--- DATASET EXCERPTS ---

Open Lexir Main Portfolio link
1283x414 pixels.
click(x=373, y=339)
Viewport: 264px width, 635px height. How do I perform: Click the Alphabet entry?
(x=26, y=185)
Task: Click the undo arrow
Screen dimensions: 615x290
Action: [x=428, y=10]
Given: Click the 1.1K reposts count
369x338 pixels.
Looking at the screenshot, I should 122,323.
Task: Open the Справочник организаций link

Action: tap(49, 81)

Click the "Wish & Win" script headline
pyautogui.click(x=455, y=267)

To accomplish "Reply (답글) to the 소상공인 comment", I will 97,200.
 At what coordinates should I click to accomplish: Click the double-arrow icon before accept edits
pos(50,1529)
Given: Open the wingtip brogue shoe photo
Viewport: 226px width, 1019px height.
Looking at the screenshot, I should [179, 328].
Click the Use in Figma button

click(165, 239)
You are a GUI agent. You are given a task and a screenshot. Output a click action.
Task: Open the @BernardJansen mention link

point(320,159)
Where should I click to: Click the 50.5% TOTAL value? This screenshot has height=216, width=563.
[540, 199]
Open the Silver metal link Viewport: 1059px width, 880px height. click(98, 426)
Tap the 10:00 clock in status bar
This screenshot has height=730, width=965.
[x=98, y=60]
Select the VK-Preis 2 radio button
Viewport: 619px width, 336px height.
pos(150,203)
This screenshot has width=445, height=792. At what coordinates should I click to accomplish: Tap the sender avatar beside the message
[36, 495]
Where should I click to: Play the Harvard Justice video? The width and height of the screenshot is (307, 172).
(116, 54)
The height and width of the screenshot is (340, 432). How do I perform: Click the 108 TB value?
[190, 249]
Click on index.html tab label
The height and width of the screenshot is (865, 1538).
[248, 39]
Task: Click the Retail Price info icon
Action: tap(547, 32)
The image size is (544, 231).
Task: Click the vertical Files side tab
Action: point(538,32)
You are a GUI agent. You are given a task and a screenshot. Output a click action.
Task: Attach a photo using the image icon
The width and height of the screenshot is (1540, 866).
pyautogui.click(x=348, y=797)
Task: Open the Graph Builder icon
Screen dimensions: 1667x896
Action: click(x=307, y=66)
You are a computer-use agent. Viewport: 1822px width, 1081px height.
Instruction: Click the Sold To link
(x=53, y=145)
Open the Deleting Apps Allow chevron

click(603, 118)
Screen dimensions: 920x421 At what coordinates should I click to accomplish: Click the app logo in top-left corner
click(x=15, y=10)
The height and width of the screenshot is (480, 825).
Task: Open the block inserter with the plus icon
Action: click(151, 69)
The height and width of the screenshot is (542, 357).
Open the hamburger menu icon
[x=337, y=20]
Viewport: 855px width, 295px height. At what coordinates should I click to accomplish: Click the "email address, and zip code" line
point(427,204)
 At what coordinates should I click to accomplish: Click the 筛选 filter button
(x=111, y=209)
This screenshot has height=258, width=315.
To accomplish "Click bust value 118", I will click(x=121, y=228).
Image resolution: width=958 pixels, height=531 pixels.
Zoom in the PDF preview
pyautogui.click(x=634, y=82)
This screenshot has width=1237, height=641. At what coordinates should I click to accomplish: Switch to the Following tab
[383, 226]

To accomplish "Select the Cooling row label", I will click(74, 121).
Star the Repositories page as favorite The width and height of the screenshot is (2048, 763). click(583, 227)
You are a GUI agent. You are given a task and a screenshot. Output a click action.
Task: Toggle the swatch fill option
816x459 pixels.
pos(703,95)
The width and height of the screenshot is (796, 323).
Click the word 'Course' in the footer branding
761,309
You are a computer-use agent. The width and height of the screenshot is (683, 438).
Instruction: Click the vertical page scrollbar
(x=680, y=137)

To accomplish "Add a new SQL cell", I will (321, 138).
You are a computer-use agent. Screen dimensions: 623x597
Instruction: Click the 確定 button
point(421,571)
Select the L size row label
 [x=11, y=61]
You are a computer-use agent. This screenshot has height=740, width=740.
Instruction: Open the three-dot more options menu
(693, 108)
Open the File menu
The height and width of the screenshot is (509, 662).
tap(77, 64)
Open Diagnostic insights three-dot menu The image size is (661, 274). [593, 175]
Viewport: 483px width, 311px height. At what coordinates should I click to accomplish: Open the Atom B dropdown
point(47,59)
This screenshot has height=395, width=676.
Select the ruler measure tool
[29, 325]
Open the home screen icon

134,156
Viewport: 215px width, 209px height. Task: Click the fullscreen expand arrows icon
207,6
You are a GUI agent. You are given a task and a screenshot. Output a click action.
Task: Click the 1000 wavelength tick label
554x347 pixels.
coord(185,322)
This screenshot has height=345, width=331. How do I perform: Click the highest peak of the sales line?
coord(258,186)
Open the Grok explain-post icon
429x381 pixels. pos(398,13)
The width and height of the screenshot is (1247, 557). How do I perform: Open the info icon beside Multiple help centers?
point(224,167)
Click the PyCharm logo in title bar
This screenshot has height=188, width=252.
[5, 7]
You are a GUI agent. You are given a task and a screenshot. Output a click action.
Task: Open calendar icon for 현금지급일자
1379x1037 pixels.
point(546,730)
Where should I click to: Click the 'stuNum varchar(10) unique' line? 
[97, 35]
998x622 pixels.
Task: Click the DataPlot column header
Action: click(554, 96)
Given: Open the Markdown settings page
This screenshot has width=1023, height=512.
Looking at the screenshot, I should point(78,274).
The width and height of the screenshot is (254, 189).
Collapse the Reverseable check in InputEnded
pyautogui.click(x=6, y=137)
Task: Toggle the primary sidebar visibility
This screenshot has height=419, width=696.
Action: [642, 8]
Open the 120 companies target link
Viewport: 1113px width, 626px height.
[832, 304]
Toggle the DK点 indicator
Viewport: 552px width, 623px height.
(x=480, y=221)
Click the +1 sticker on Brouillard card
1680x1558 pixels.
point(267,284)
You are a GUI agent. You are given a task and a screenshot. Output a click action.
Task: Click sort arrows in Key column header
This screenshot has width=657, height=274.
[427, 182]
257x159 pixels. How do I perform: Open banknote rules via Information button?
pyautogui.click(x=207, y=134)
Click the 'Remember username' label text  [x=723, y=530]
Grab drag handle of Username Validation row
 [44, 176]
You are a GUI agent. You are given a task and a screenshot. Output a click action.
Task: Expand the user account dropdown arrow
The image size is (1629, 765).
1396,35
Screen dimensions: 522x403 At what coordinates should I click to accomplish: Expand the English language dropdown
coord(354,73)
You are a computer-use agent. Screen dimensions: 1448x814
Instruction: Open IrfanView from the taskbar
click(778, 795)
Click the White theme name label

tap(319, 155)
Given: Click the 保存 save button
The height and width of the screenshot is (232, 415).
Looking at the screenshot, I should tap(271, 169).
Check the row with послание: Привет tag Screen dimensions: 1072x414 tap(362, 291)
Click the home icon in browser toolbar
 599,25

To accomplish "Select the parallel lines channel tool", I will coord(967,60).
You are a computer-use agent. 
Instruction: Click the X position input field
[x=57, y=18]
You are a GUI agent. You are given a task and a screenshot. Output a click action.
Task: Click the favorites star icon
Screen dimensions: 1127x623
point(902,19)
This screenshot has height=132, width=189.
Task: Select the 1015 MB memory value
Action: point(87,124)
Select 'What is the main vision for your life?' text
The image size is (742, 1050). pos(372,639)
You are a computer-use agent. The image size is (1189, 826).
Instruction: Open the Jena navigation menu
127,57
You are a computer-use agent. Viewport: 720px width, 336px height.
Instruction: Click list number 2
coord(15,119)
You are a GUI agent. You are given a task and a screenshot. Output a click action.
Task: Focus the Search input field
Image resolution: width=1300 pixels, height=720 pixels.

--- PROBLEM DETAILS ---
How many lines of the items above contain the word "menu"? Give only the number.

--- FULL ANSWER ---
5